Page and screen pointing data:
____________________
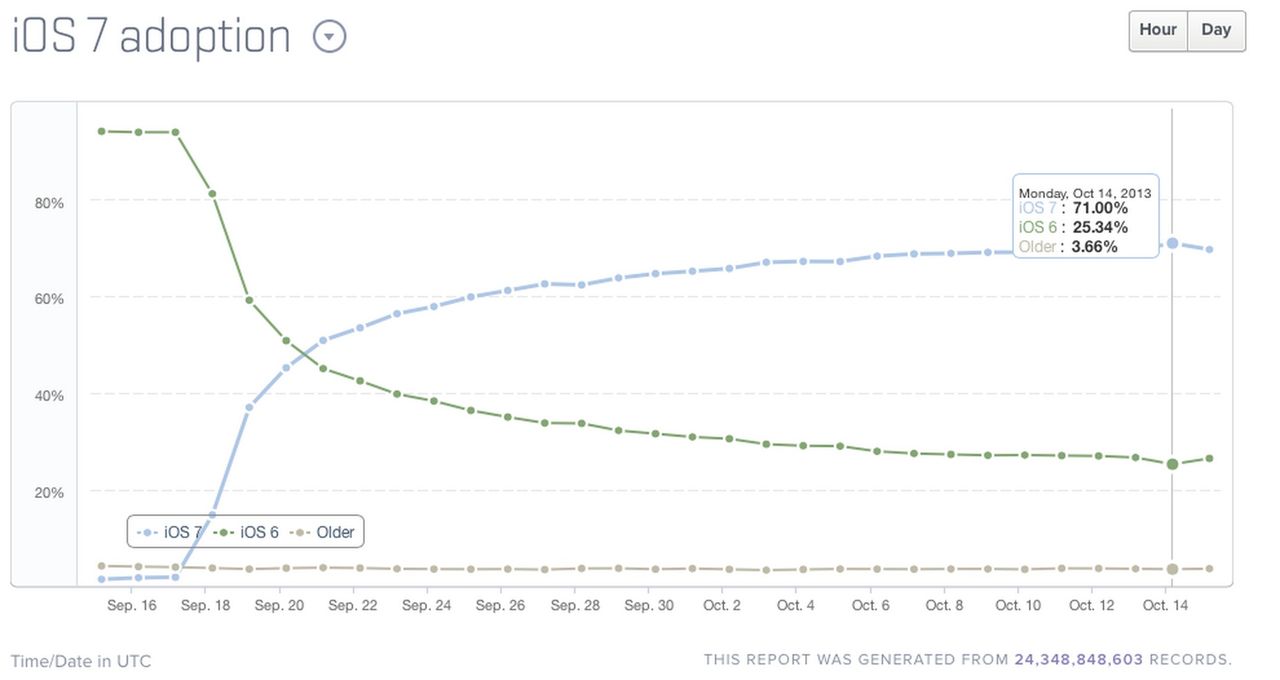Click the first iOS 6 point on the left

(101, 131)
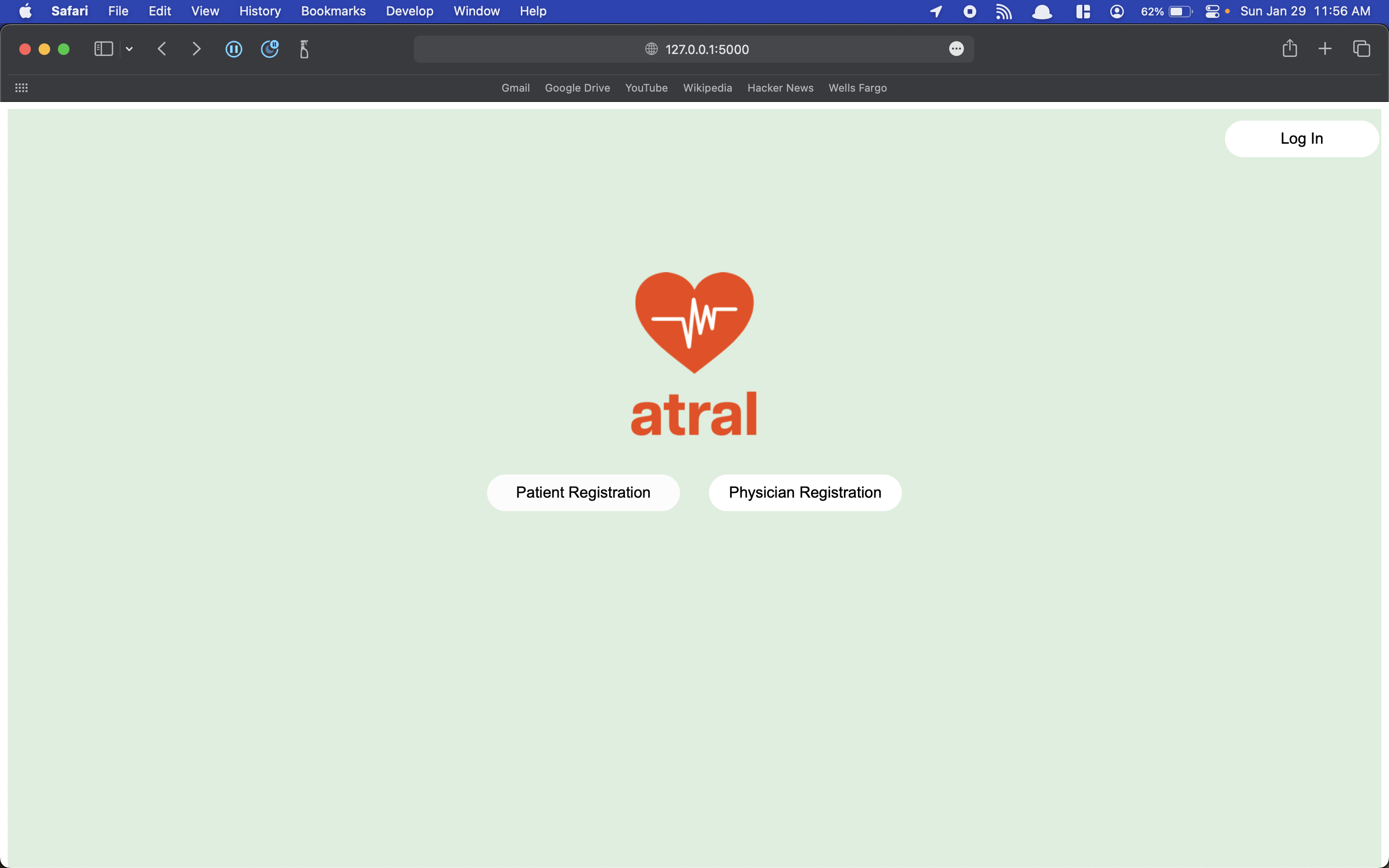Click the spray bottle extension icon
1389x868 pixels.
coord(304,49)
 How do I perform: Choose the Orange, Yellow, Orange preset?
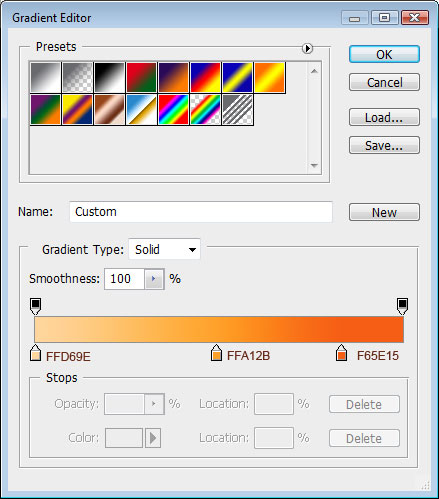pyautogui.click(x=269, y=77)
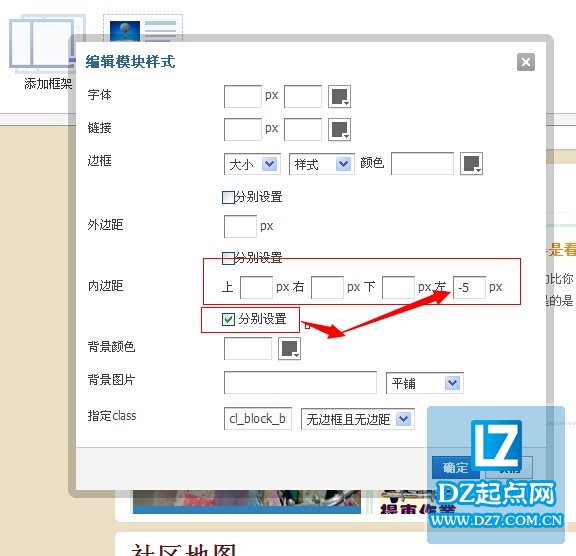576x556 pixels.
Task: Click the 确定 button
Action: coord(456,467)
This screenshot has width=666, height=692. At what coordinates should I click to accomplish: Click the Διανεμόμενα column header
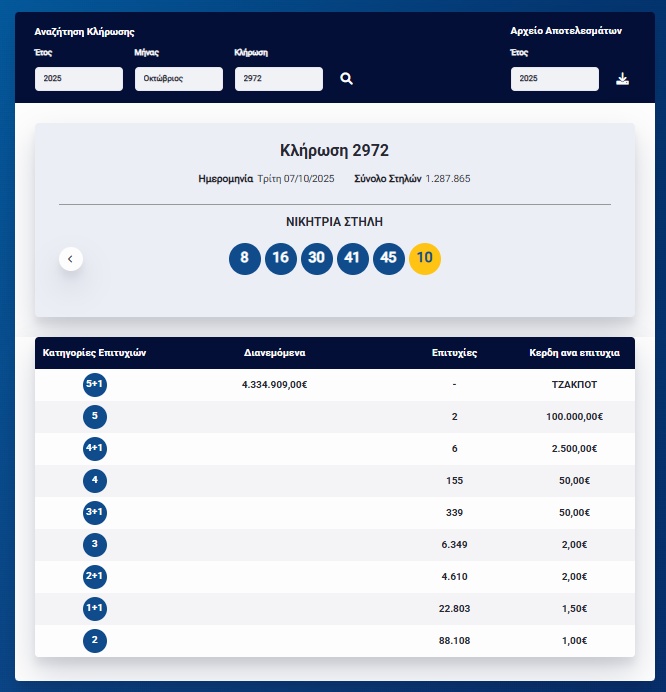(x=274, y=353)
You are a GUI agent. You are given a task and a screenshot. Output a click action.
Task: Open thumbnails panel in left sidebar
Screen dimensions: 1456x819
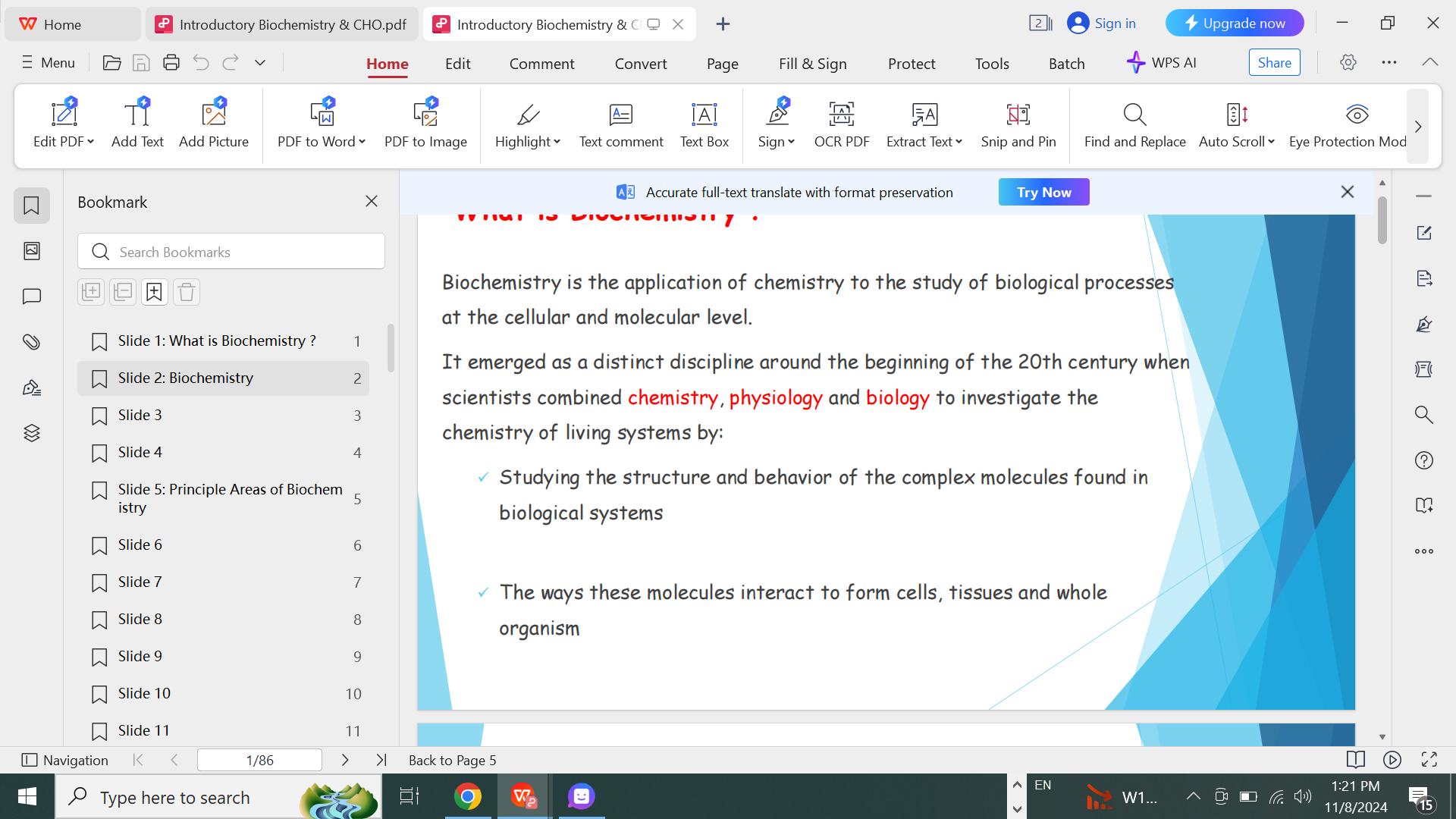click(x=31, y=251)
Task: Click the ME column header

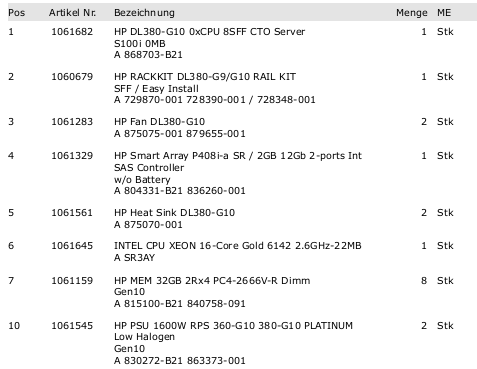Action: pyautogui.click(x=444, y=13)
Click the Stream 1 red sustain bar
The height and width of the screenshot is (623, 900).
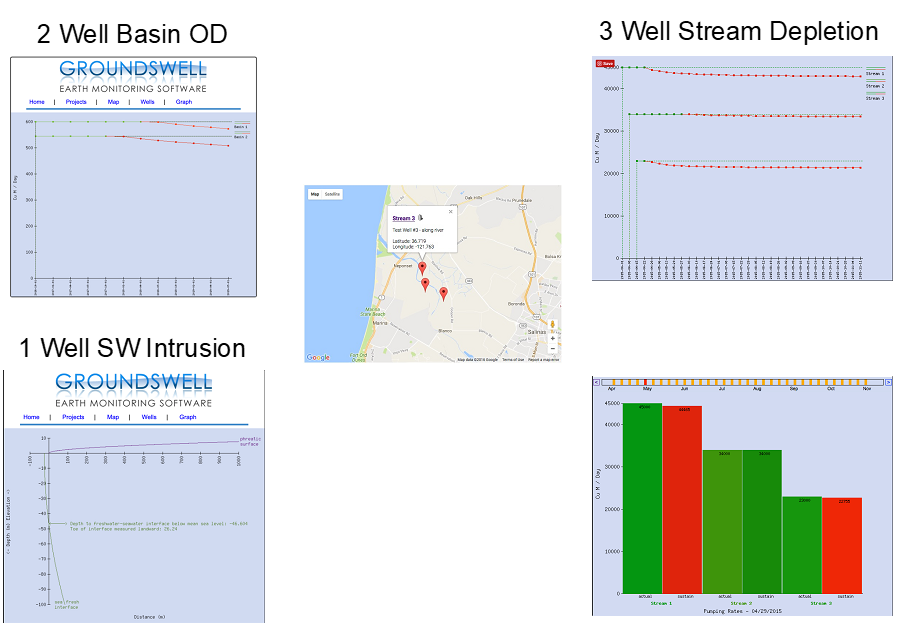click(683, 499)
____________________
The problem: Reproduce the lines of the listing exactly, starting at the line that contains "Task: Click the ME column header" and continuing through the end of the listing. Leave the pictures out of your answer.

Written solution:
Task: Click the ME column header

Action: pyautogui.click(x=444, y=13)
Click the Stream 1 red sustain bar
The height and width of the screenshot is (623, 900).
click(683, 499)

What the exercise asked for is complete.